*** Document

#Anti-corruption

Agrément des associations pour agir en justice : communication de la mission d'information flash

Agrément des associations pour agir en justice : communication de la mission d'information flash

En commission des Lois ce mercredi 8 décembre, j'ai présenté en tant que rapporteur, avec Bruno Questel, la communication de la mission d’information flash sur la capacité des associations à agir en justice, c'est-à-dire à se constituer partie civile dans le cadre d'une procédure judiciaire. L'accent a été mis sur les associations de lutte contre la corruption dont le renouvellement de l'agrément a suscité de vives polémiques dans la presse, en particulier s'agissant d'Anticor.

  • Le premier constat dressé par la mission d’information est celui de l’utilité de l’action en justice de ces associations.

Les bénéfices tirés de leur action devant le juge pénal sont réels tant pour le justiciable que pour l’institution judiciaire, cette action étant complémentaire de celle du parquet. 

Le risque de création d’un « parquet parallèle » ou d’un « parquet privé » est parfois brandi par les opposants à l’action civile des associations devant le juge pénal pour la défense d’intérêts collectifs. Mais les personnes auditionnées dans le cadre de cette mission, en particulier les magistrats de la cour de Cassation... ont  souligné de manière unanime l’utilité de l’action associative dans le procès pénal.

D’abord, les associations permettent de mettre en lumière des infractions que les parquets n’ont pas les moyens de constater. Cela est particulièrement vrai dans certains contentieux, notamment en raison de leur haute technicité. Dans des domaines tels que l'environnement, la santé, la cybercriminalité ou la lutte contre la haine en ligne, les associations peuvent non seulement aider le parquet à repérer des infractions qui auraient pu lui échapper, mais aussi sécuriser son action lorsqu’il se positionne en faveur des poursuites. Elles accompagnent également le juge dans l’appréciation du dossier par l’apport d’éléments utiles dont elles ont une très bonne connaissance. 

Les associations peuvent aussi jouer un rôle « d’aiguillon » face à une motivation faible du ministère public de s’attaquer à certains dossiers. Les associations permettent à des infractions d’être sanctionnées alors que des parquets avaient classé des plaintes. Les priorités de poursuites établies dans le cadre de la définition de la politique pénale ne permettent en effet pas de tout renvoyer devant une juridiction. Plusieurs personnes auditionnées ont également constaté que dans certains cas, des décisions de classement sans suite trouvaient leur origine dans une forme d’autocensure des magistrats du parquet, soit en raison de positionnements politiques délicats, sinon dans le but de préserver le déroulement de leur carrière.

******
*** Données fournies

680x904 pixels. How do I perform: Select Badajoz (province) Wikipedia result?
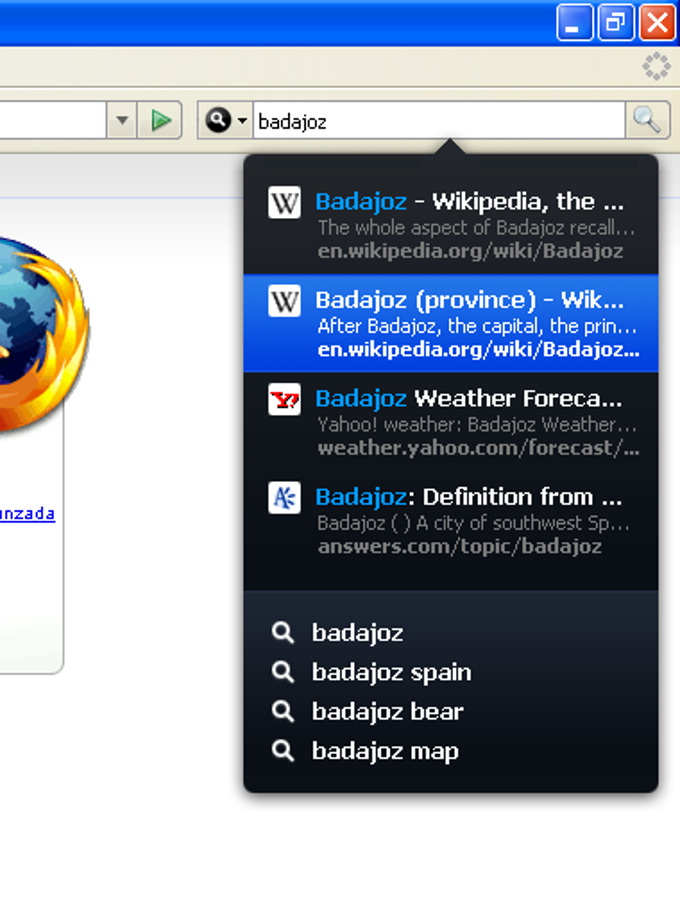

******

* [Énoncé 1]
Répondez aux questions suivantes d'après le document sur l'agrément des associations pour agir en justice :
(a) Quel jour la communication a-t-elle été présentée en commission des Lois ?
(b) Quel risque les opposants à l'action civile des associations brandissent-ils parfois ?
(c) Quels domaines le document cite-t-il en exemple de contentieux à haute technicité ?
* [Énoncé 2] Reprenez le document sur l'agrément des associations pour agir en justice après sa dernière phrase et poursuivez-en la rédaction.

* [Réponse rédigée 1]
(a) Le mercredi 8 décembre.
(b) La création d'un « parquet parallèle » ou d'un « parquet privé ».
(c) L'environnement, la santé, la cybercriminalité et la lutte contre la haine en ligne.

* [Réponse rédigée 2]
François Molins, Procureur général près la cour de cassation a ainsi souligné qu’il convenait d’envisager le rôle de ces associations dans une relation de complémentarité avec le parquet, et non de concurrence. 

  • La mission d’information a identifié des difficultés spécifiques touchant les habilitations conditionnées à la délivrance d’un agrément. 

L’agrément est requis dans des domaines très divers tels que la défense de la langue française, la lutte anti-corruption, ou encore la défense des victimes d’actes de terrorisme, et le nombre d’associations agréées est très fluctuant d’un domaine à l’autre. 

Les associations entendues ont insisté sur le rôle positif joué par l’agrément, qui assoit la reconnaissance de l’expertise des associations agréées, et joue surtout le rôle de facilitateur de l’action en justice. L’agrément sécurise l’action contentieuse des associations. 

Si l’utilité de l’agrément n’est pas contestée, les associations ont néanmoins souligné quatre difficultés

– la lourdeur et la lenteur des procédures ;

– le manque de transparence de l’instruction ;

– le problème d’impartialité de la décision d'agrément. 

Dans un domaine qui présente un risque accru d’instrumentalisation à des fins politiques, la soumission de l’habilitation à agir en justice à la délivrance d’un agrément permet de vérifier le sérieux de l’association et de garantir l’absence de dévoiement de l’habilitation. Il n’est donc nullement question de remettre en cause ce principe, par ailleurs approuvé par les associations en tant qu’elle les sécurise.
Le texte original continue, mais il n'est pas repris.